• [Text segment]:
--- START ---

# Ca18det



## 1989Sentra (Jul 14, 2002)

Do I need a MAF when swaping it into my b12. If so does anyone know where to get one.


----------



## Nismodriver (Apr 30, 2002)

It'll need a MAF. I would suggest trying the CA18DE MAF from a USDM Pulsar.

John


----------



## boost_boy (May 25, 2002)

That is correct, Nismodriver! You can use the AFM from a 1988 nissan pulsar SE w/1.8 DOHC motor and it is good for about 14psi of boost before you start leaning out and Tah-Tah CA18. I know because I've been there and don't want to do it again.


----------



## 00sentra (May 23, 2002)

I was just wondering if you could get a CA18de turbo to go into the new QG18de?


----------



## boost_boy (May 25, 2002)

I wouldn't put a ca18de in place of the QG18 because the performance you gain will be only in the ability to rev. Not worth it... If you were thinking SR20DET or CA18DET I would say the easiest swap for you will be the SR20DET. The CA18DET is not impossible, but there will be some welding and I would strongly recommend a stand alone system as your car is way too modern to adapt anything from the N13 pulsar. Not worth it, but that's just my opinion. You would have to have a loving desire for the motor to go that route and if you do, I would call you "Mr. CA18" .


----------



## 00sentra (May 23, 2002)

I didnt want to swap engines, rather I was curious as to see if I could use the CA18DE aftermarket parts on my QG18DE....Ive been looking and there arent many options when it comes to parts for my car. I have been looking at a swap in gereral but dont have the time or money yet.


----------



## RiceBox (Apr 30, 2002)

Usually parts from different series of engines (GA, QG, SR, CA) are not interchangable


----------



## 1989Sentra (Jul 14, 2002)

*ECU*

I'm also having problems finding an ECU for the CA18DET, so does anyone know where to get one or can I use the CA18DE ECU?


----------



## boost_boy (May 25, 2002)

I have a JWT programmed pulsar ECU to be used with a Nissan MAxima's AFM if you're interested. I'll give you good deal on the ECU and AFM package. If interested email me off list..........


----------



## boost_boy (May 25, 2002)

The CA18DE ecu will cost you a motor (Guaranteed). Been there, done that twice and will never do it again. It will run, but it will detonate at even 5 psi............


----------



## Mervic (May 1, 2002)

Hey boostboy, You mentioned using a CA18DE ECU with the turbo will cost you an engine? Is it possible though to reprogram the non turbo CA ECU to use it for the DET? Like ECU from the Pulsar 88-89. Also is it true that the older CA16DE intake cam has a longer duration and higher profile than the CA18DE intake cam? What they said is that the CA16 intake cam will benefit the CA18 especially the turbo at the top end, with no bottom end lose. Can you shed some light to this? Thanks!!!


----------



## boost_boy (May 25, 2002)

--- END ---

• [Supplied information]:
--- START ---

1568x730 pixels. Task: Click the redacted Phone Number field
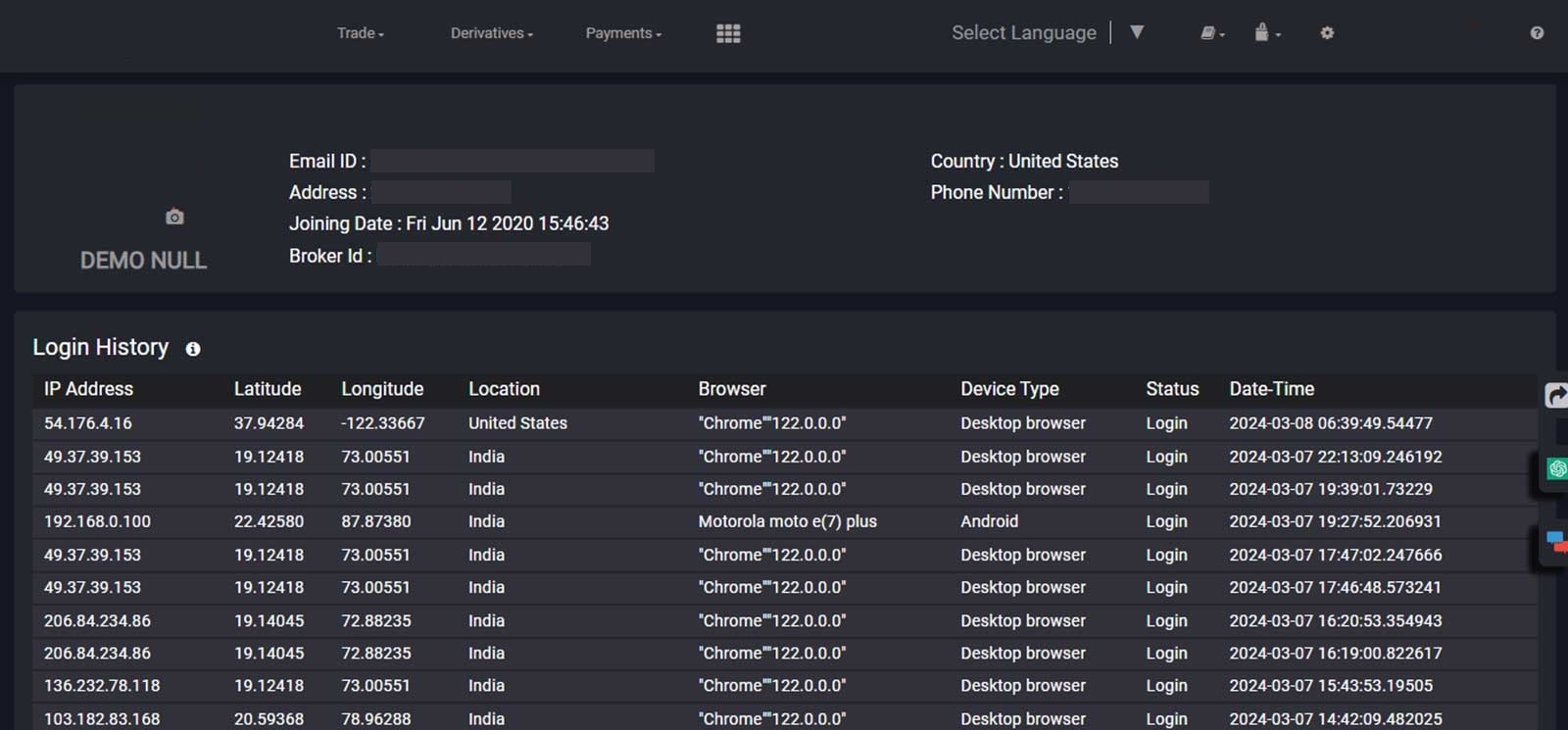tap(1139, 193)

--- END ---
--- START ---

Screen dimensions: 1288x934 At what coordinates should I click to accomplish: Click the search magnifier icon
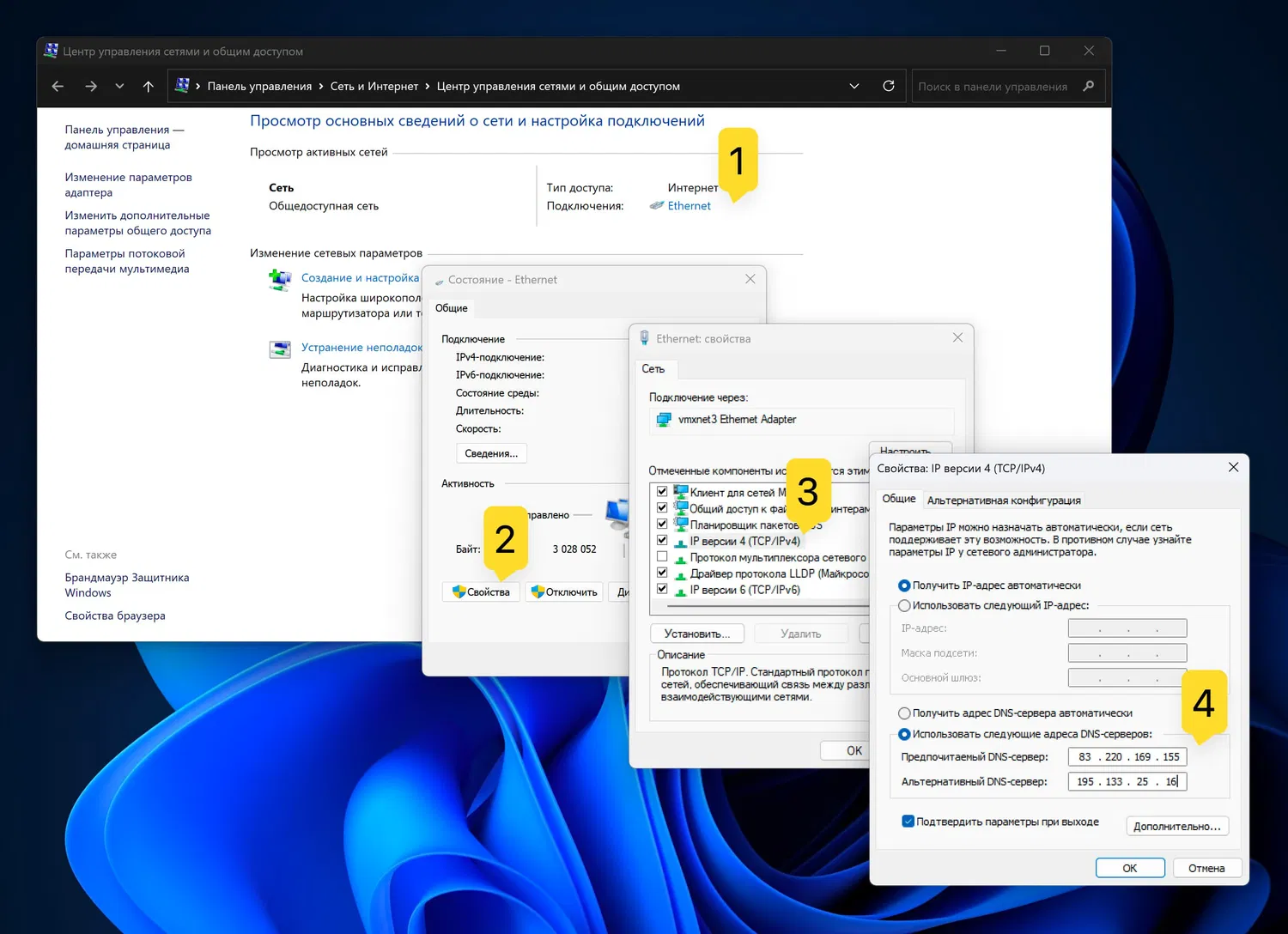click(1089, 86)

--- END ---

• [Your tasks]:
[A] Answer these from the forum thread:
(i) Whose MAF does Nismodriver suggest trying?
(ii) How much boost does boost_boy say the AFM from a 1988 Nissan Pulsar SE is good for before leaning out?
(iii) At what boost does boost_boy say a CA18DE ECU will detonate?
[B] Rewrite the forum thread starting with "It'll need a" and going on through "to do it again.", putting "airflow meter" in place of "AFM".

• [Results of the exercise]:
[A]
(i) The CA18DE MAF from a USDM Pulsar.
(ii) About 14psi.
(iii) Even 5 psi.

[B]
It'll need a MAF. I would suggest trying the CA18DE MAF from a USDM Pulsar.

John


----------



## boost_boy (May 25, 2002)

That is correct, Nismodriver! You can use the airflow meter from a 1988 nissan pulsar SE w/1.8 DOHC motor and it is good for about 14psi of boost before you start leaning out and Tah-Tah CA18. I know because I've been there and don't want to do it again.